WHAT YOU SHOULD DO ▸
Whatever appears in the records should be given again exactly, down to the last mark.
=== EXTRACTED INFORMATION ===
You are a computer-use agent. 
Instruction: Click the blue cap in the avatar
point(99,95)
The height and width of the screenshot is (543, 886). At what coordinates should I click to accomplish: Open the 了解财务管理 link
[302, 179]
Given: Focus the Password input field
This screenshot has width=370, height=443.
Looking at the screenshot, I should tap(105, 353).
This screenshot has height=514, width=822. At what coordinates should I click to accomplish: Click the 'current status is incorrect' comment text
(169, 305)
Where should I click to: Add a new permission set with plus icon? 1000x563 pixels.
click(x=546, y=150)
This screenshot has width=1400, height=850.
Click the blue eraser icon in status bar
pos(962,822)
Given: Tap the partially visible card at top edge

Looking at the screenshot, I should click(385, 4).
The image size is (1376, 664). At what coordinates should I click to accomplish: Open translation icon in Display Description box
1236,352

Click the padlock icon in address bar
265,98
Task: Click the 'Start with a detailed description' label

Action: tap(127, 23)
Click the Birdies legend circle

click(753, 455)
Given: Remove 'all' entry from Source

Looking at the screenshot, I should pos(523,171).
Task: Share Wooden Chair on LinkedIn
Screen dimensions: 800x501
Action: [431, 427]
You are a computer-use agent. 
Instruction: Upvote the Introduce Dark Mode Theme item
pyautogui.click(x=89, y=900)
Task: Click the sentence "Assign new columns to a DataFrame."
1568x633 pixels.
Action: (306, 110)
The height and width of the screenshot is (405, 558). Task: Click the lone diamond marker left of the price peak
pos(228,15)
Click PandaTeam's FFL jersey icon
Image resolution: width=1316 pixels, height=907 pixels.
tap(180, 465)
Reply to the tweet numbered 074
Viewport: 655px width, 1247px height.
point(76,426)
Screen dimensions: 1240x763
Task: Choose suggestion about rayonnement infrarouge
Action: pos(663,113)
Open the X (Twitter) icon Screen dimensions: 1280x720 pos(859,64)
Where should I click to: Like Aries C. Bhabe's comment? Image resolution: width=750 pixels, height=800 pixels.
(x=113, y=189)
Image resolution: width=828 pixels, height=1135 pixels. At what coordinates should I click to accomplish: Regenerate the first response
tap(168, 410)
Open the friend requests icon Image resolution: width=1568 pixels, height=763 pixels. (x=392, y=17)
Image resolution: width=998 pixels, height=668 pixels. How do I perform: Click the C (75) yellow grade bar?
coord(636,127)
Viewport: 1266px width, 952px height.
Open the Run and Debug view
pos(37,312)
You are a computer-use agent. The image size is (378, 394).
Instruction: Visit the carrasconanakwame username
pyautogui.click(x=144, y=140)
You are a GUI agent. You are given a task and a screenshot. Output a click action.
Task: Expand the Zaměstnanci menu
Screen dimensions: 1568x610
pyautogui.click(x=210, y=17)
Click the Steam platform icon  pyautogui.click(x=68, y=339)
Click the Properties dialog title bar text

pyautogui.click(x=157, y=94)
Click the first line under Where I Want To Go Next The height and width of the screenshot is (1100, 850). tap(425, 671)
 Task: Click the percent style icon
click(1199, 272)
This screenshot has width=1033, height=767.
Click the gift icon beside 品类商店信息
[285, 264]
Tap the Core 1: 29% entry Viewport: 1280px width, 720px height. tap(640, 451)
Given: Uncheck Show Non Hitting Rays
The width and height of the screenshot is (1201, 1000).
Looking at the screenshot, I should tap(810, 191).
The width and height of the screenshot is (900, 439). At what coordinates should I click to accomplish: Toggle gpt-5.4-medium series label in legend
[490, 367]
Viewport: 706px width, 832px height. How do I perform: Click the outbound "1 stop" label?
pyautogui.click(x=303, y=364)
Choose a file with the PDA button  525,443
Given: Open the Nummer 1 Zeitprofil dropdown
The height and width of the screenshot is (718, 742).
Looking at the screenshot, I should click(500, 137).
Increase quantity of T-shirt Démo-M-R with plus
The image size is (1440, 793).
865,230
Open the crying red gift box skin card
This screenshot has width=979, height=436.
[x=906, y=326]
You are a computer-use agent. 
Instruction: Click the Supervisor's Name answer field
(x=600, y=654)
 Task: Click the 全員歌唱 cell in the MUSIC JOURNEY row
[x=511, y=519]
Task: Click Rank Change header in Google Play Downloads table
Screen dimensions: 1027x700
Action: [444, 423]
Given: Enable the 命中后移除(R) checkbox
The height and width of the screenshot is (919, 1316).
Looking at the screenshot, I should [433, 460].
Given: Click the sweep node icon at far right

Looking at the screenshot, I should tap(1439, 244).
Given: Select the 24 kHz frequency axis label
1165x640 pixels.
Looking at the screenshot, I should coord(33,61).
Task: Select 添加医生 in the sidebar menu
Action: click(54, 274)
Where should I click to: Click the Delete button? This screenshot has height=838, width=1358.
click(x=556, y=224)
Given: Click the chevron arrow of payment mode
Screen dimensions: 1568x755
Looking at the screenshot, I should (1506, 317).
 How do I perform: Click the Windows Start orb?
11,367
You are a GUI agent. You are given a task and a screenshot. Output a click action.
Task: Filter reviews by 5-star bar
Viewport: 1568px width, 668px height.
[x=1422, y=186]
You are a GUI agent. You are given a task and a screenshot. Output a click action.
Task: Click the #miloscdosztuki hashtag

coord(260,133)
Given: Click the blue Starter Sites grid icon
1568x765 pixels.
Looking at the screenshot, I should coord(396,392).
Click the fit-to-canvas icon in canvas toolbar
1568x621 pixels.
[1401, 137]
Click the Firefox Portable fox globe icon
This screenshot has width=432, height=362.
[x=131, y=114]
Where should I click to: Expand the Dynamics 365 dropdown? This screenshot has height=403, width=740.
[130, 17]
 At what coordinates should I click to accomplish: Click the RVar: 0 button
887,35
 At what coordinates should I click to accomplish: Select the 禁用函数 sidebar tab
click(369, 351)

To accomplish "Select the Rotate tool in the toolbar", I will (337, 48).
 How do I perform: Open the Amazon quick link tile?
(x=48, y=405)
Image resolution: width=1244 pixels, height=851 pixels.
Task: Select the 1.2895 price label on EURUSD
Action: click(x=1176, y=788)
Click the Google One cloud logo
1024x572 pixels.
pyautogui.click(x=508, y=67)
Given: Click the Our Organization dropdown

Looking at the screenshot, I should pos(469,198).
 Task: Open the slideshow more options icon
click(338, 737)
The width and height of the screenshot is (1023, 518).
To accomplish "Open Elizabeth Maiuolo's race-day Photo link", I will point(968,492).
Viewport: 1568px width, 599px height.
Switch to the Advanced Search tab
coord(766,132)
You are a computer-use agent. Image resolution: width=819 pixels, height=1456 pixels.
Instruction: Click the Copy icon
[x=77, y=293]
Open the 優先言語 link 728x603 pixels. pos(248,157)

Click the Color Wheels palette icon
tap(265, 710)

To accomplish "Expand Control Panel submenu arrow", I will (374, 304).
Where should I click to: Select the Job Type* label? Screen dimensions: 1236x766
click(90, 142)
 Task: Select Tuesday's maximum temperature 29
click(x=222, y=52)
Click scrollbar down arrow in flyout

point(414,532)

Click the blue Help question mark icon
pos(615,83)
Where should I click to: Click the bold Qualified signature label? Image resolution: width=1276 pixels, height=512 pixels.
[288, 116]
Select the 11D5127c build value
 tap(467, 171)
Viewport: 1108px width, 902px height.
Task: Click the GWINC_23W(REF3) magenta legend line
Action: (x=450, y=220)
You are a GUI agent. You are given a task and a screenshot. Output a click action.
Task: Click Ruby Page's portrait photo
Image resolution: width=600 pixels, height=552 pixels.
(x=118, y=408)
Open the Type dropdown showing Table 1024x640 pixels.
===
RESPONSE BELOW ▸
You are a computer-use agent. 
Instruction: Click the blue cap in the avatar
point(99,95)
The height and width of the screenshot is (543, 886). At what coordinates should I click to accomplish: Open the 了解财务管理 link
[302, 179]
Given: Focus the Password input field
This screenshot has width=370, height=443.
Looking at the screenshot, I should tap(105, 353).
This screenshot has height=514, width=822. At what coordinates should I click to accomplish: Click the 'current status is incorrect' comment text
(169, 305)
Where should I click to: Add a new permission set with plus icon? 1000x563 pixels.
click(x=546, y=150)
This screenshot has width=1400, height=850.
Click the blue eraser icon in status bar
pos(962,822)
Given: Tap the partially visible card at top edge

Looking at the screenshot, I should click(385, 4).
The image size is (1376, 664). At what coordinates should I click to accomplish: Open translation icon in Display Description box
1236,352

Click the padlock icon in address bar
265,98
Task: Click the 'Start with a detailed description' label

Action: tap(127, 23)
Click the Birdies legend circle

click(753, 455)
Given: Remove 'all' entry from Source

Looking at the screenshot, I should pos(523,171).
Task: Share Wooden Chair on LinkedIn
Screen dimensions: 800x501
Action: [431, 427]
You are a computer-use agent. 
Instruction: Upvote the Introduce Dark Mode Theme item
pyautogui.click(x=89, y=900)
Task: Click the sentence "Assign new columns to a DataFrame."
1568x633 pixels.
Action: (306, 110)
The height and width of the screenshot is (405, 558). Task: Click the lone diamond marker left of the price peak
pos(228,15)
Click PandaTeam's FFL jersey icon
Image resolution: width=1316 pixels, height=907 pixels.
tap(180, 465)
Reply to the tweet numbered 074
Viewport: 655px width, 1247px height.
point(76,426)
Screen dimensions: 1240x763
Task: Choose suggestion about rayonnement infrarouge
Action: pos(663,113)
Open the X (Twitter) icon Screen dimensions: 1280x720 pos(859,64)
Where should I click to: Like Aries C. Bhabe's comment? Image resolution: width=750 pixels, height=800 pixels.
(x=113, y=189)
Image resolution: width=828 pixels, height=1135 pixels. At what coordinates should I click to accomplish: Regenerate the first response
tap(168, 410)
Open the friend requests icon Image resolution: width=1568 pixels, height=763 pixels. (x=392, y=17)
Image resolution: width=998 pixels, height=668 pixels. How do I perform: Click the C (75) yellow grade bar?
coord(636,127)
Viewport: 1266px width, 952px height.
Open the Run and Debug view
pos(37,312)
You are a computer-use agent. The image size is (378, 394).
Instruction: Visit the carrasconanakwame username
pyautogui.click(x=144, y=140)
You are a GUI agent. You are given a task and a screenshot. Output a click action.
Task: Expand the Zaměstnanci menu
Screen dimensions: 1568x610
pyautogui.click(x=210, y=17)
Click the Steam platform icon  pyautogui.click(x=68, y=339)
Click the Properties dialog title bar text

pyautogui.click(x=157, y=94)
Click the first line under Where I Want To Go Next The height and width of the screenshot is (1100, 850). tap(425, 671)
 Task: Click the percent style icon
click(1199, 272)
This screenshot has width=1033, height=767.
Click the gift icon beside 品类商店信息
[285, 264]
Tap the Core 1: 29% entry Viewport: 1280px width, 720px height. tap(640, 451)
Given: Uncheck Show Non Hitting Rays
The width and height of the screenshot is (1201, 1000).
Looking at the screenshot, I should tap(810, 191).
The width and height of the screenshot is (900, 439). At what coordinates should I click to accomplish: Toggle gpt-5.4-medium series label in legend
[490, 367]
Viewport: 706px width, 832px height. How do I perform: Click the outbound "1 stop" label?
pyautogui.click(x=303, y=364)
Choose a file with the PDA button  525,443
Given: Open the Nummer 1 Zeitprofil dropdown
The height and width of the screenshot is (718, 742).
Looking at the screenshot, I should click(500, 137).
Increase quantity of T-shirt Démo-M-R with plus
The image size is (1440, 793).
865,230
Open the crying red gift box skin card
This screenshot has width=979, height=436.
[x=906, y=326]
You are a computer-use agent. 
Instruction: Click the Supervisor's Name answer field
(x=600, y=654)
 Task: Click the 全員歌唱 cell in the MUSIC JOURNEY row
[x=511, y=519]
Task: Click Rank Change header in Google Play Downloads table
Screen dimensions: 1027x700
Action: [444, 423]
Given: Enable the 命中后移除(R) checkbox
The height and width of the screenshot is (919, 1316).
Looking at the screenshot, I should [433, 460].
Given: Click the sweep node icon at far right

Looking at the screenshot, I should tap(1439, 244).
Given: Select the 24 kHz frequency axis label
1165x640 pixels.
Looking at the screenshot, I should coord(33,61).
Task: Select 添加医生 in the sidebar menu
Action: click(54, 274)
Where should I click to: Click the Delete button? This screenshot has height=838, width=1358.
click(x=556, y=224)
Given: Click the chevron arrow of payment mode
Screen dimensions: 1568x755
Looking at the screenshot, I should (1506, 317).
 How do I perform: Click the Windows Start orb?
11,367
You are a GUI agent. You are given a task and a screenshot. Output a click action.
Task: Filter reviews by 5-star bar
Viewport: 1568px width, 668px height.
[x=1422, y=186]
You are a GUI agent. You are given a task and a screenshot. Output a click action.
Task: Click the #miloscdosztuki hashtag

coord(260,133)
Given: Click the blue Starter Sites grid icon
1568x765 pixels.
Looking at the screenshot, I should coord(396,392).
Click the fit-to-canvas icon in canvas toolbar
1568x621 pixels.
[1401, 137]
Click the Firefox Portable fox globe icon
This screenshot has width=432, height=362.
[x=131, y=114]
Where should I click to: Expand the Dynamics 365 dropdown? This screenshot has height=403, width=740.
[130, 17]
 At what coordinates should I click to accomplish: Click the RVar: 0 button
887,35
 At what coordinates should I click to accomplish: Select the 禁用函数 sidebar tab
click(369, 351)

To accomplish "Select the Rotate tool in the toolbar", I will (337, 48).
 How do I perform: Open the Amazon quick link tile?
(x=48, y=405)
Image resolution: width=1244 pixels, height=851 pixels.
Task: Select the 1.2895 price label on EURUSD
Action: click(x=1176, y=788)
Click the Google One cloud logo
1024x572 pixels.
pyautogui.click(x=508, y=67)
Given: Click the Our Organization dropdown

Looking at the screenshot, I should pos(469,198).
 Task: Open the slideshow more options icon
click(338, 737)
The width and height of the screenshot is (1023, 518).
To accomplish "Open Elizabeth Maiuolo's race-day Photo link", I will point(968,492).
Viewport: 1568px width, 599px height.
Switch to the Advanced Search tab
coord(766,132)
You are a computer-use agent. Image resolution: width=819 pixels, height=1456 pixels.
Instruction: Click the Copy icon
[x=77, y=293]
Open the 優先言語 link 728x603 pixels. pos(248,157)

Click the Color Wheels palette icon
tap(265, 710)

To accomplish "Expand Control Panel submenu arrow", I will (374, 304).
Where should I click to: Select the Job Type* label? Screen dimensions: 1236x766
click(90, 142)
 Task: Select Tuesday's maximum temperature 29
click(x=222, y=52)
Click scrollbar down arrow in flyout

point(414,532)

Click the blue Help question mark icon
pos(615,83)
Where should I click to: Click the bold Qualified signature label? Image resolution: width=1276 pixels, height=512 pixels.
[288, 116]
Select the 11D5127c build value
 tap(467, 171)
Viewport: 1108px width, 902px height.
Task: Click the GWINC_23W(REF3) magenta legend line
Action: (x=450, y=220)
You are a GUI agent. You are given a task and a screenshot. Output a click action.
Task: Click Ruby Page's portrait photo
Image resolution: width=600 pixels, height=552 pixels.
(x=118, y=408)
Open the Type dropdown showing Table 1024x640 pixels.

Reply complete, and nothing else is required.